Kay squinted at the tiny label (at the two words detailing the chemical constituent, the only things not written in Vietnamese). “Hmm,” she said, “This is actually a very drowsy sea sickness tablet. In Canada, the recommended maximum dose is 50 mg for adults and 25 mg for children, although we usually tell people to take only half a dose. How much did you take?”
“Um, Dave and I took 180 mg each and the kids had 90 mg each.” Oh dear, we had each taken 4-8 times the Canadian dose of a very drowsy sea sickness tablet. As Kay said, “It’s a wonder you’ve woken up at all this evening – that amount could have knocked you out until tomorrow morning.”
Whilst we'd slept, Zach had prepared Dave’s cod. To make sure everybody got some, he had stewed it along with the sound bone and breast bone, and served it as a starter along with another huge bucket of mussels. This was followed by lobster, salad, homemade bread and another wide selection of homemade biscuits.
The conversation around the table after tea was lively, with Zach reminiscing and telling us both true and far-fetched stories. He told us that Kay was always very advanced and started walking before she was 3 months old. He didn’t walk until he was 5 years old as he was such a cute baby that people carried him everywhere and wouldn’t put him down.
More seriously, he told us about building his house a few decades ago (just as Art from Deer Lake had done). Zach had enlisted the help of 17 friends for the really heavy jobs, such as laying thick, concrete foundations right down to the red clay substrate (below the top-level bog), and paid them in beer.
One winter’s night, a few years back, there was a ferociously strong wind straight down the valley. The day before, Zach had taken it into his head to reinforce the window facing the prevailing wind. As the winds reached over 150 mph and hit the house with the impact force of a huge lorry, the main window held and that is what saved the house. If he hadn’t reinforced it, the window would have blasted away, the wind entered, the pressure lifted the roof away, then the walls would have collapsed ... as happened to three nearby houses that completely blew down during that night.
In the 1950s and early 60s, under a government scheme called ‘Resettlement’, numerous outport communities were forced to move to more accessible locations. It is not hard to understand why hundreds of Newfoundlanders who had built their own homes alongside their fathers and grandfathers steadfastly refused to abandon and start again.
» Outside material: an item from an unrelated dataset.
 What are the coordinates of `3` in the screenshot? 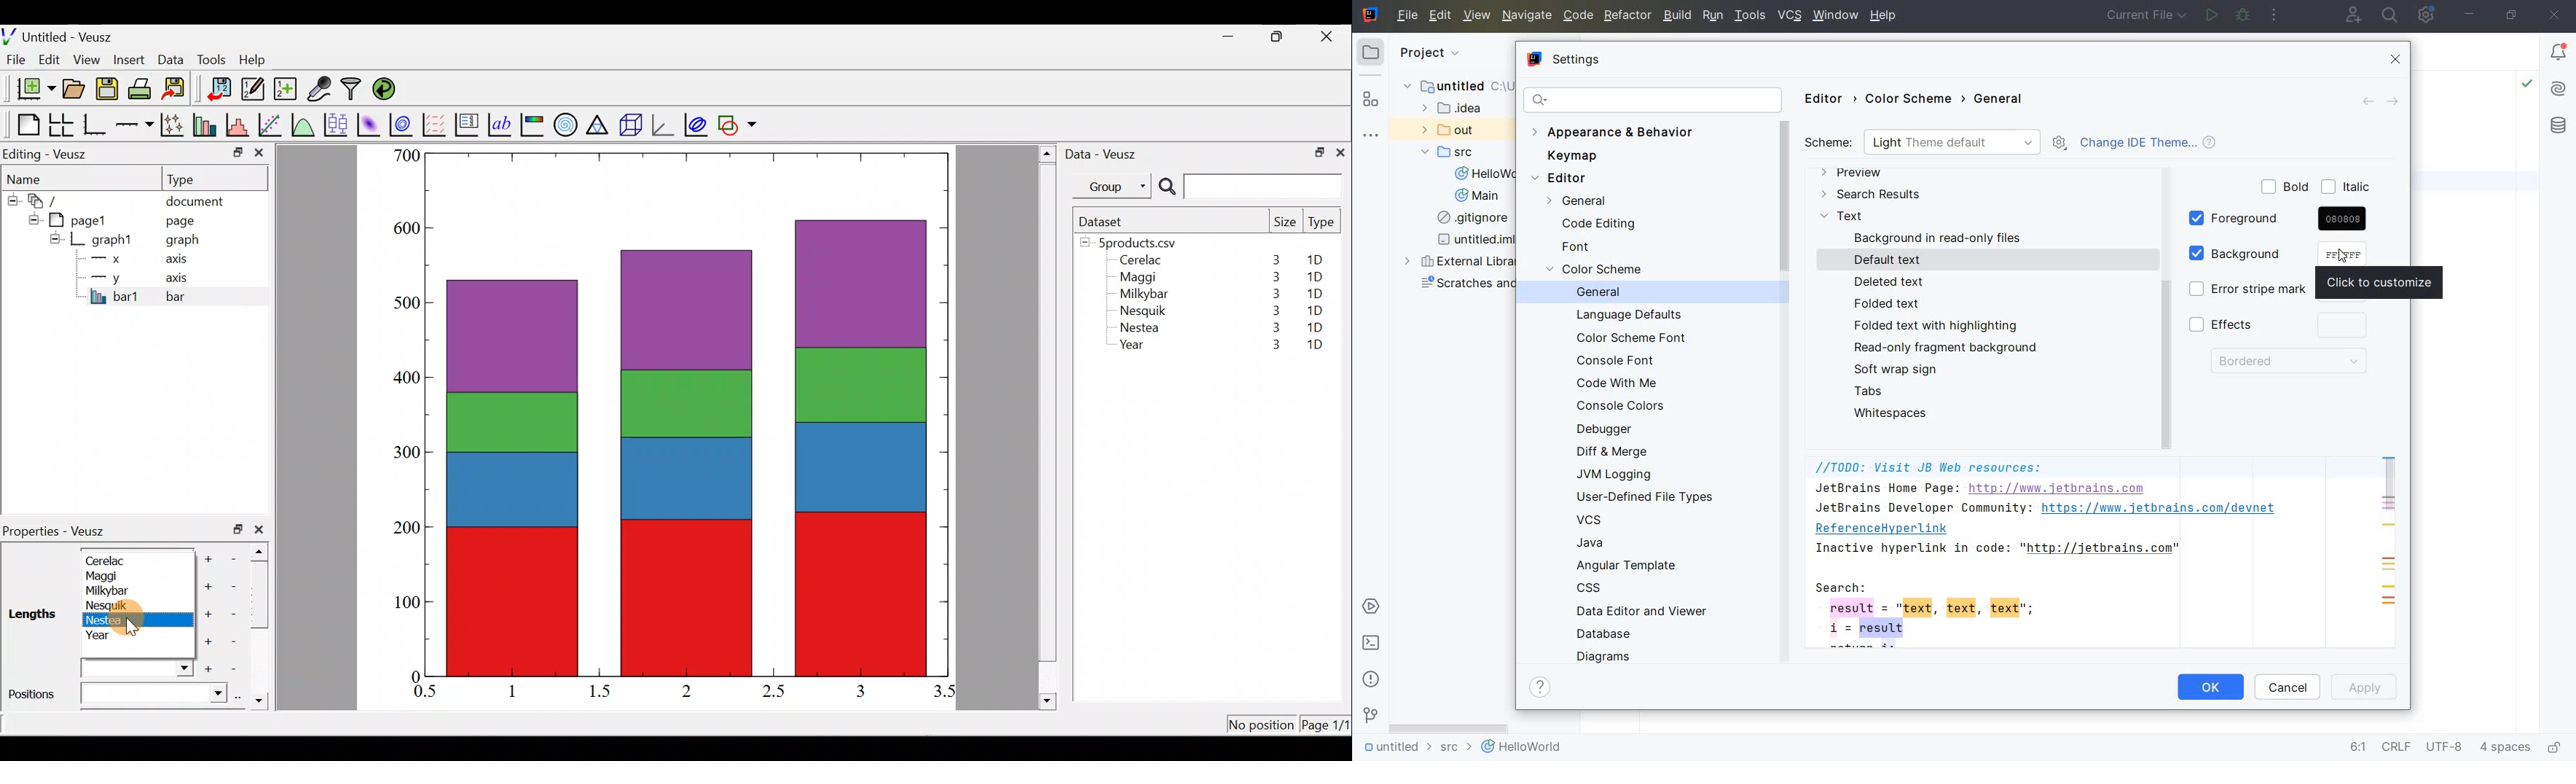 It's located at (1275, 259).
Instead, at great physical effort, they moved their existing homes to new foundations either by hauling them across the winter ice or by floating them across bays and around capes. On today’s fishing trip, we had passed a grassy, green patch on an isolated promontory in Bonne Bay, and Zach had told us that there had once been a small community there. When it got down to just 3 inhabited houses, the occupiers had been forced to move to Norris Point. The houses had been released from their foundations, dragged onto barrels and floated across Bonne Bay, towed behind the little Bonne Bay ferry.
Zach’s relatives were booked into a hotel, but there was a problem with their booking and Zach and Kay didn’t fancy their chances at getting into another hotel because of the rain (meaning that many tourists, otherwise planning to camp, would have bolted into hotels for the night). In the end, they stayed the night as well as us, so it was a full house!
[Use arrows or swipe to scroll photos.] The green, grassy patch on the right-hand side of the first picture is where the small community was relocated from on Bonne Bay, presumably to a major metropolis somewhere like the second picture. The third picture is an old photograph showing a house being floated across the waters elsewhere in Newfoundland.